**EXERCISE DATA:**
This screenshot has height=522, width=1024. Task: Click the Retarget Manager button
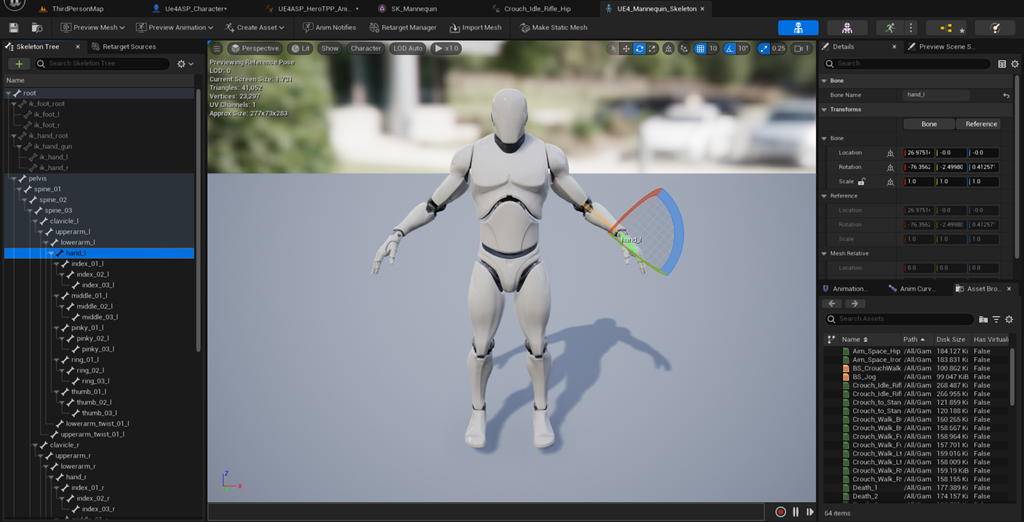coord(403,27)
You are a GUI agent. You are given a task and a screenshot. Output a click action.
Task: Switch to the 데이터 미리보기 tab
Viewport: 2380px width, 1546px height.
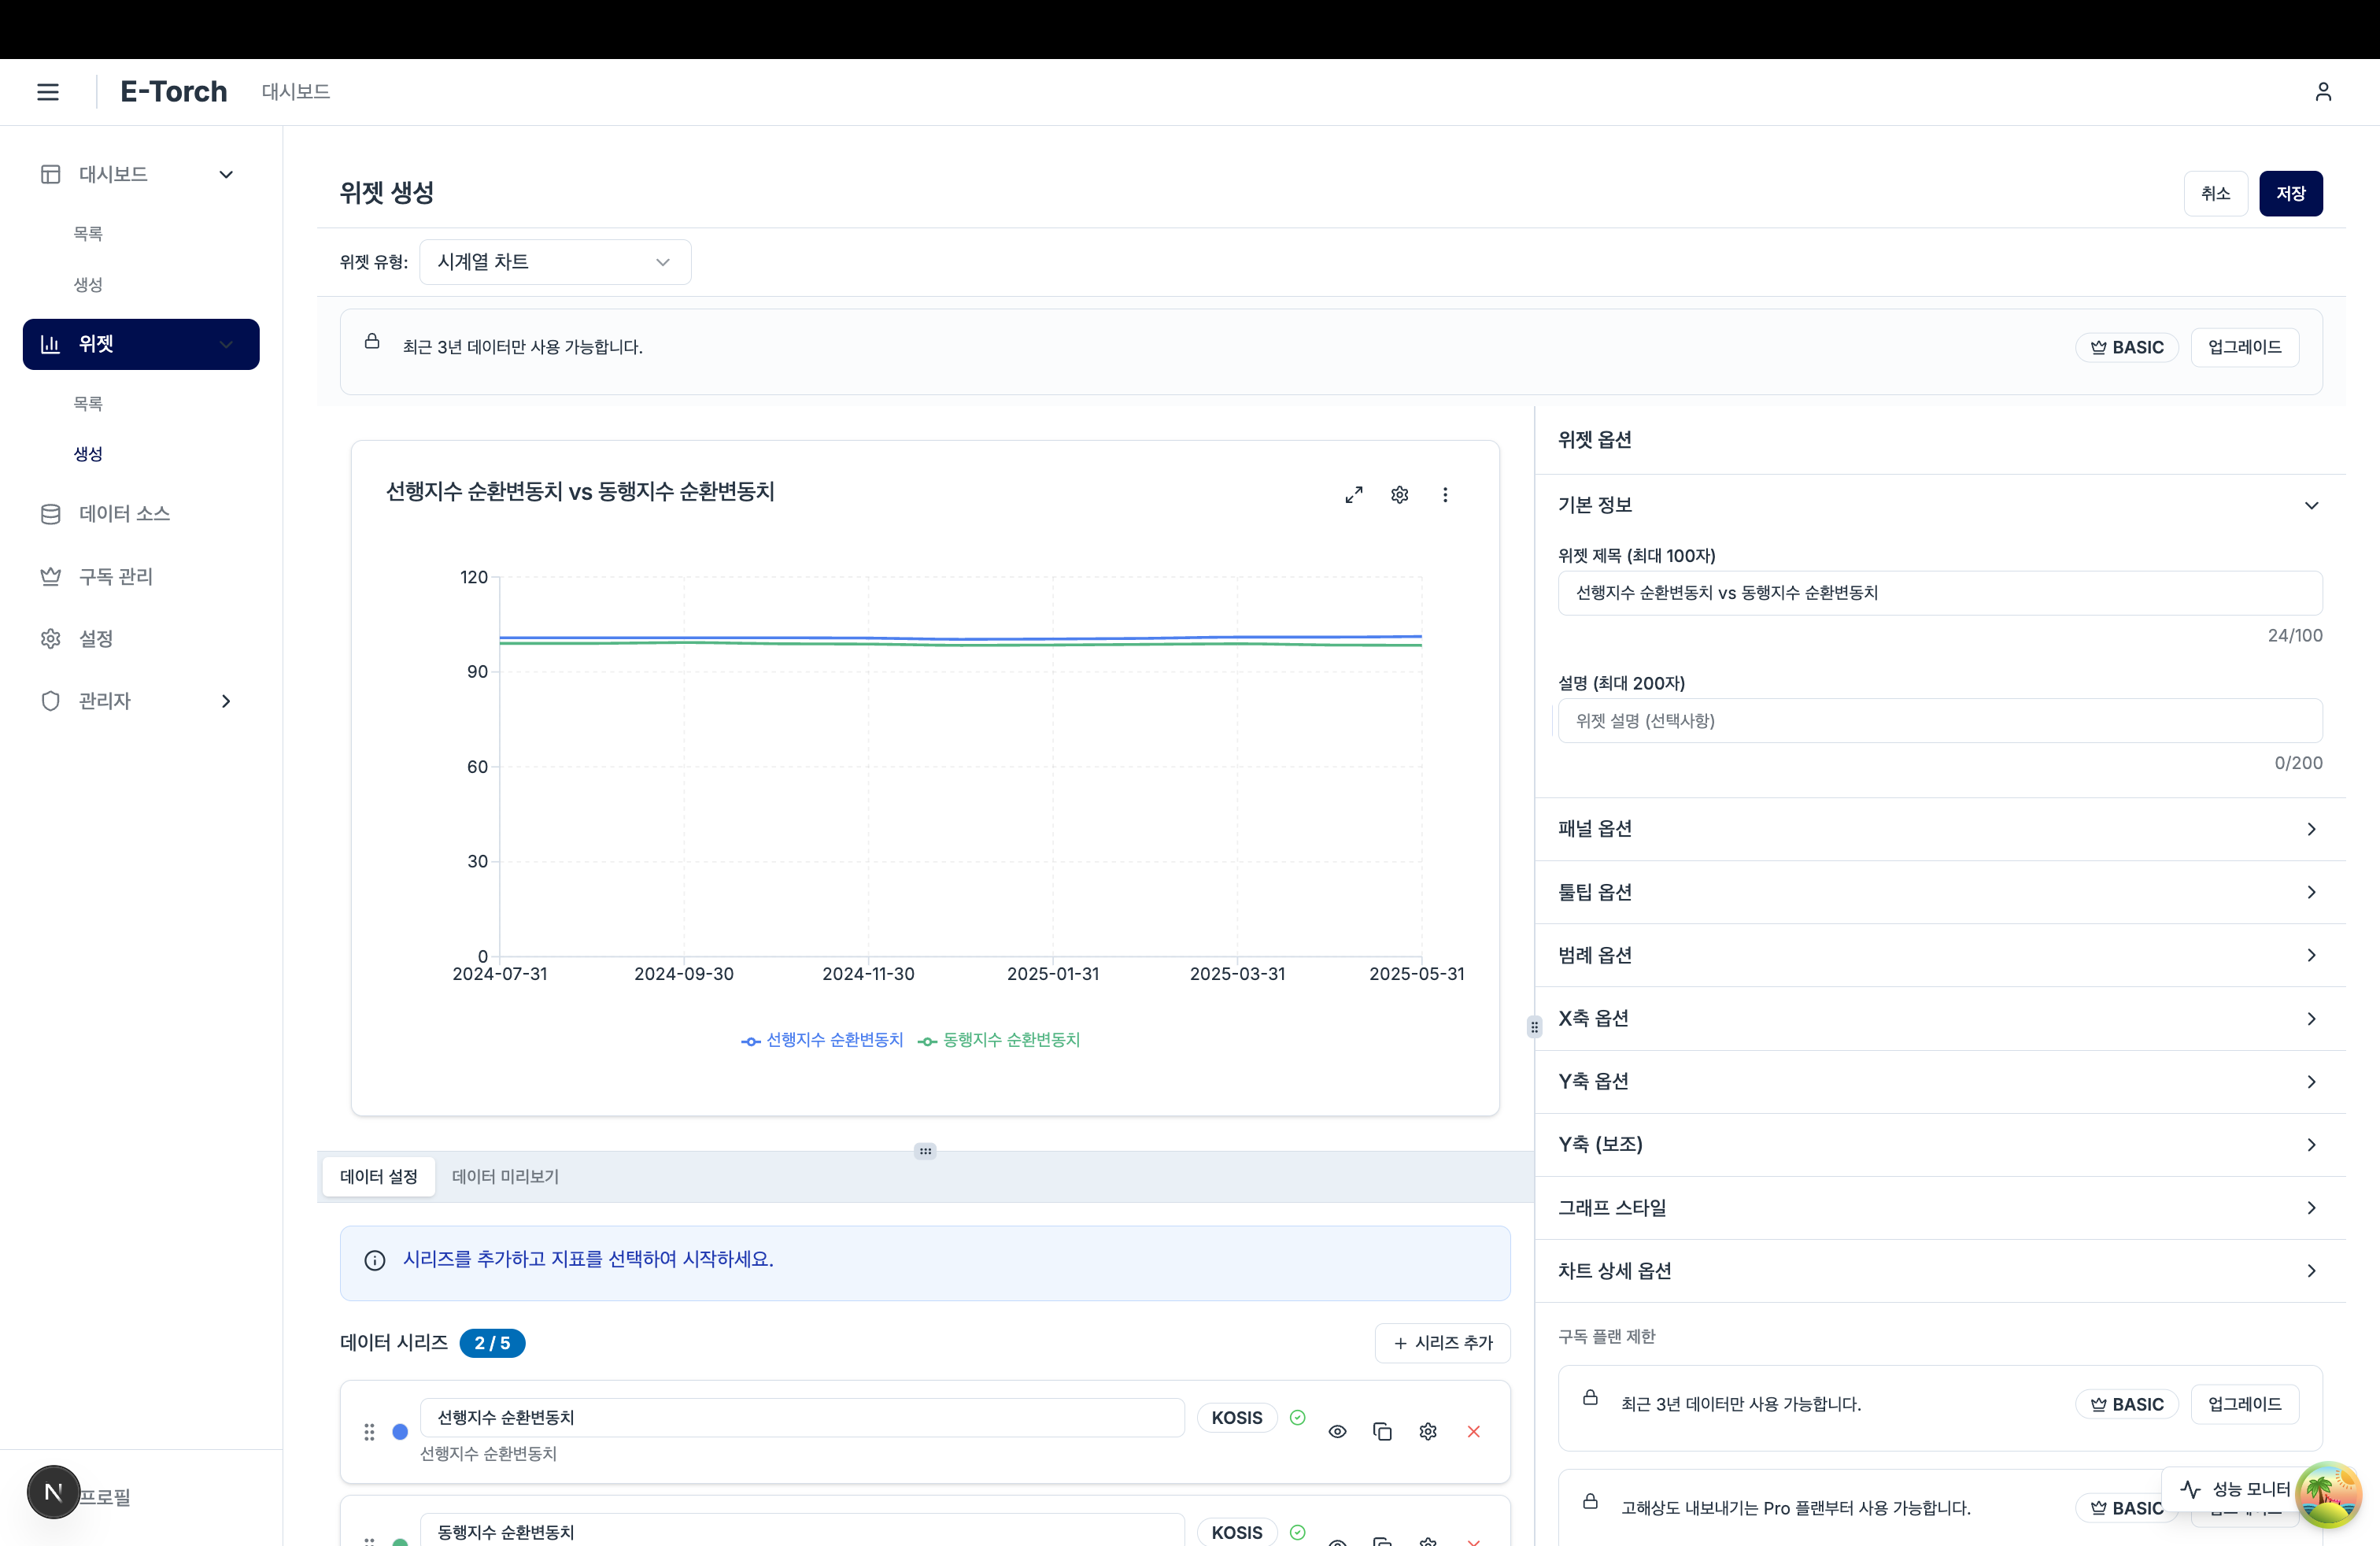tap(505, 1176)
---
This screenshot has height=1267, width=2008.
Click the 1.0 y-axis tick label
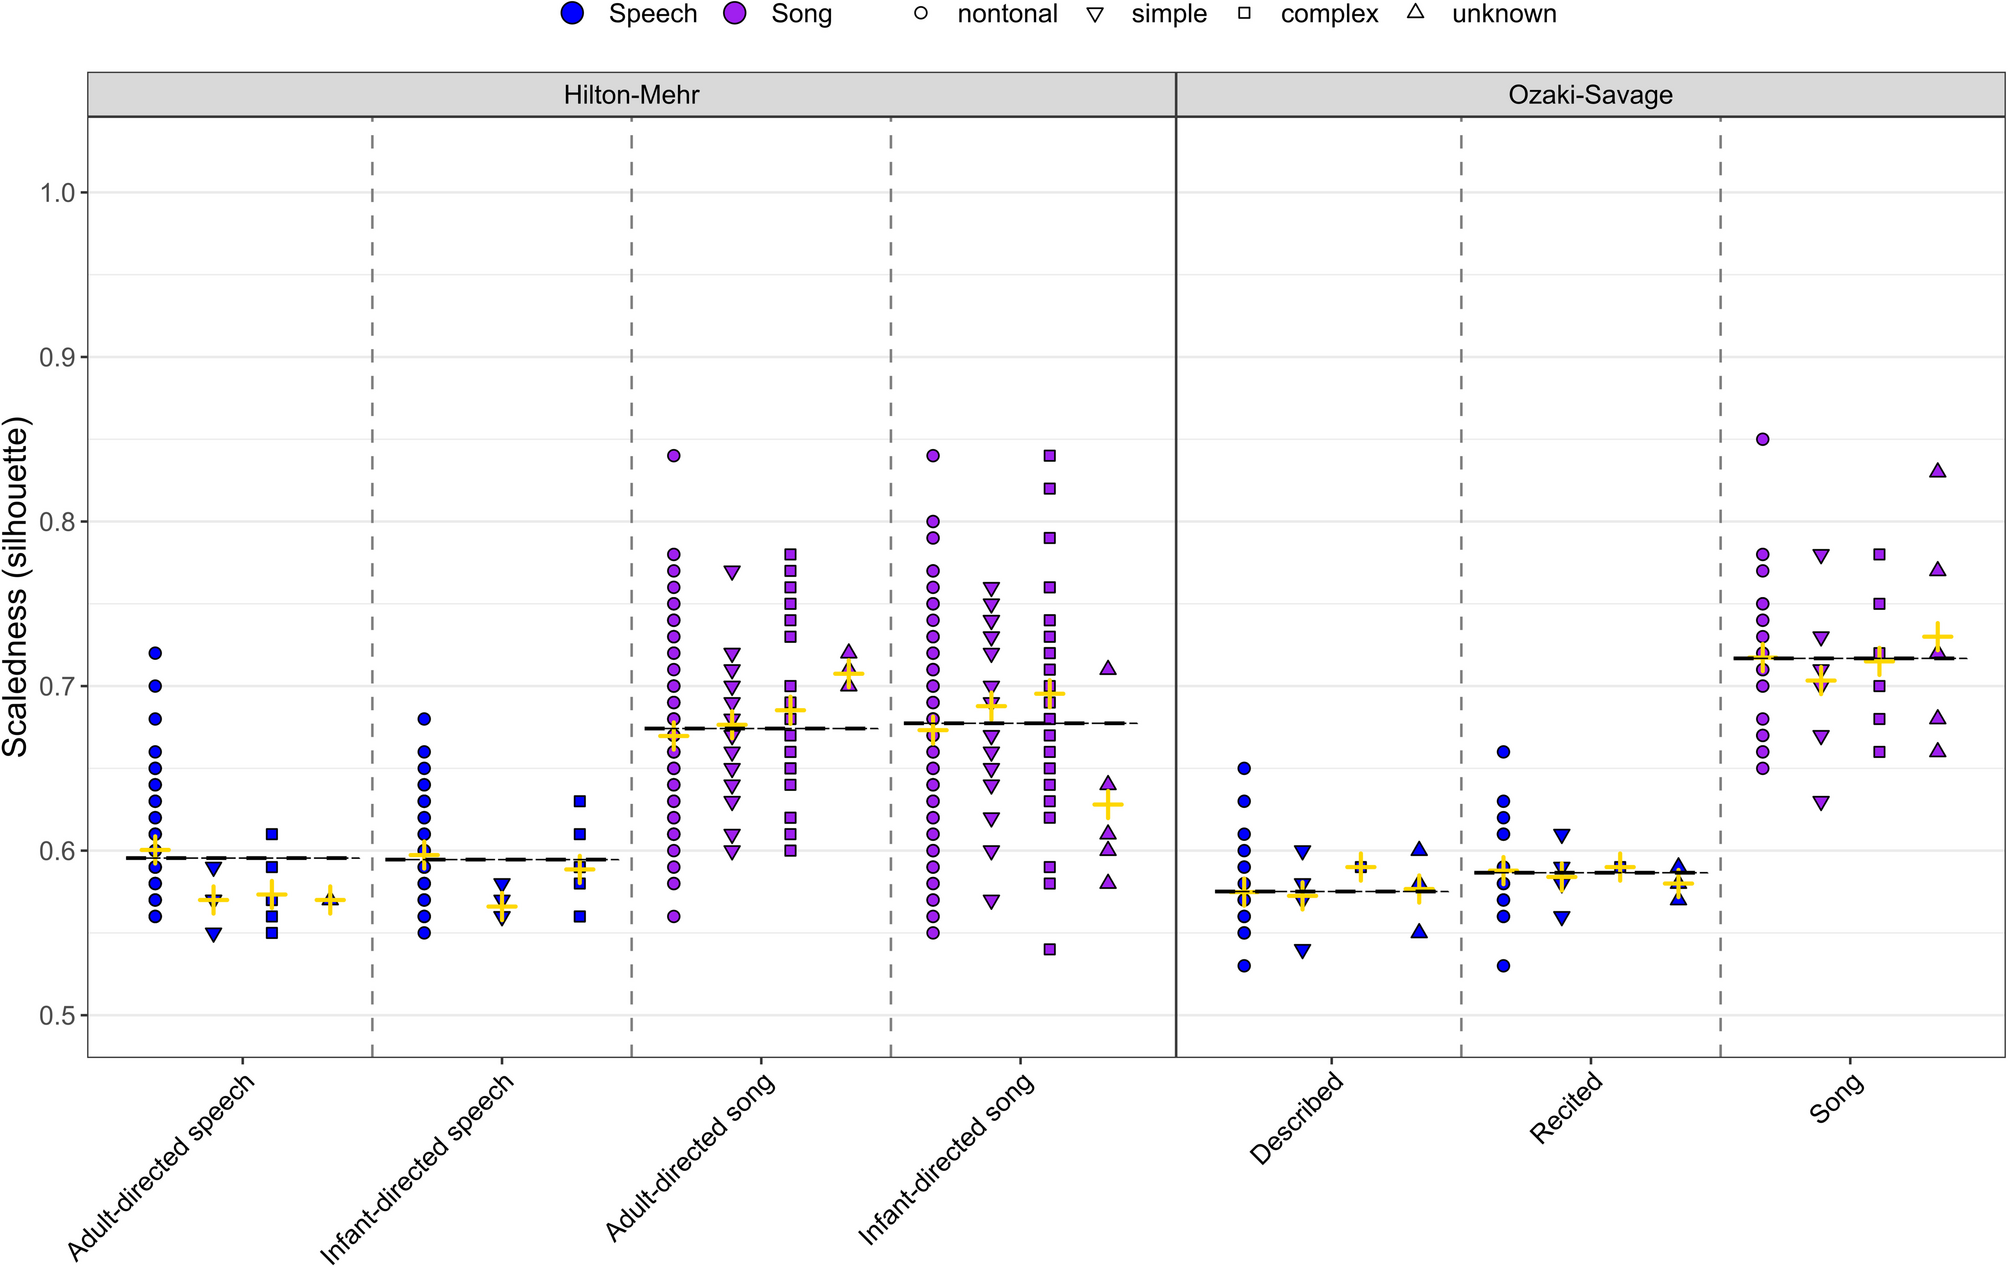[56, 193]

**EXERCISE REQUIREMENTS:**
Express the stretch from the line containing "You are a GUI" through the line containing "tap(505, 1176)" as a JSON list of strings, one string per line, skipping blank lines and omitting the pictures.

**TASK RESPONSE:**
[
  "You are a GUI agent. You are given a task and a screenshot. Output a click action.",
  "Task: Switch to the 데이터 미리보기 tab",
  "Viewport: 2380px width, 1546px height.",
  "tap(505, 1176)"
]